Kutipan Halaman -
════════════════════

PLURALISME : MUSEUMKAN SAJA?
Saya pernah menuliskan sebuah sudut pandang, bahwa perbedaan adalah sebuah keniscayaan.
Perbedaan adalah sesuatu yang bersifat menetap dan bahkan abadi.
Artinya, selalu ada keberagaman yang akan dijumpai di seluruh pelosok dunia.
Perbedaan adalah sebuah hal yang mewarnai dunia.
Contoh sederhana adalah saat kita duduk terdiam memandang betapa uniknya anak-anak anugerah Tuhan yang unik dan beragam.
Menakjubkan bahwa produk yang ditenun secara dahsyat dan ajaib dalam satu rahim tidaklah menghasilkan output yang sama persis.
Meskipun berbeda, keberagaman itu membuat hidup kita sebagai orang tua menjadi semarak dan sarat makna.
Perbedaan pun sudah menjadi sesuatu yang bersifat mengurat nadi dalam sebuah negara yang saya diami.
Sebuah bangsa yang memiliki segudang kekayaan alam berlimpah, dengan kebudayaan yang membuat jutaan mata memandang kagum tak berkedip.
Keindahan alamnya membius dunia luar, menegaskan kesempurnaan ciptaan-Nya.
Negeri itu bernama Indonesia, yang saya puja sepanjang masa.
No doubt, saya mencintai negeri ini.
Meskipun saya bangga sebagai orang Indonesia, namun saya belum bangga melihat kenyataan bahwa pluralisme belum mendapatkan tempat yang layak di tanah tumpah darah tercinta.
Terus terang, saya sedih membaca sebuah realita tentang penghinaan orang dari satu suku tertentu kepada satu suku lainnya.
Banyak pernyataan yang rasis dan memecah belah kesatuan negara ini.
Sebuah platform bernama Medium.com mengupas sisi kelam dari cerita seorang anak bangsa yang terlahir sebagai kaum minoritas..
Satu tulisan yang saya baca dari platform tersebut adalah tentang seorang keturunan Tionghoa yang diejek habis-habisan karena pelafalan namanya.
Oleh gurunya yang berbeda suku, nama itu dipelesetkan menjadi "Liang Kotoran Manusia".

════════════════════

Tugas dan Latihan -
**A)** Dalam kutipan halaman tentang pluralisme, platform apa yang disebut mengupas sisi kelam cerita seorang anak bangsa dari kaum minoritas?
**B)** Apakah tiap pernyataan berikut sesuai dengan kutipan halaman tentang pluralisme? Jawab ya atau tidak, lalu kutip kata-kata penentunya dari kutipan halaman itu. (i) Perbedaan disebut bersifat menetap dan bahkan abadi. (ii) Penulis sudah bangga melihat pluralisme mendapat tempat yang layak di Indonesia. (iii) Nama keturunan Tionghoa itu dipelesetkan oleh teman sekelasnya.

Data Mentah -
════════════════════

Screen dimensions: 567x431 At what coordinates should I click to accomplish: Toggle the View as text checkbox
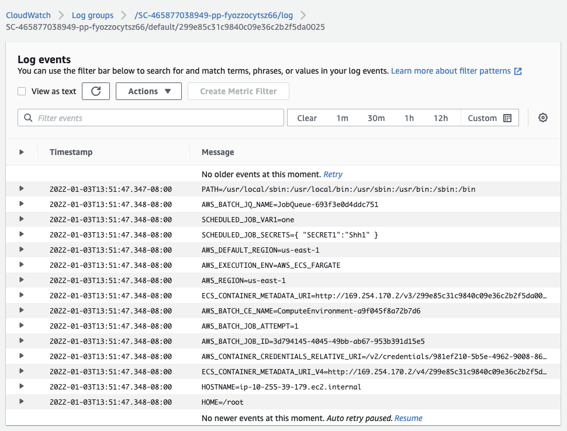coord(22,91)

════════════════════

Jawaban -
**A)** Medium.com

**B)**
(i) Ya: "Perbedaan adalah sesuatu yang bersifat menetap dan bahkan abadi."
(ii) Tidak: "saya belum bangga melihat kenyataan bahwa pluralisme belum mendapatkan tempat yang layak di tanah tumpah darah tercinta."
(iii) Tidak: "Oleh gurunya yang berbeda suku, nama itu dipelesetkan"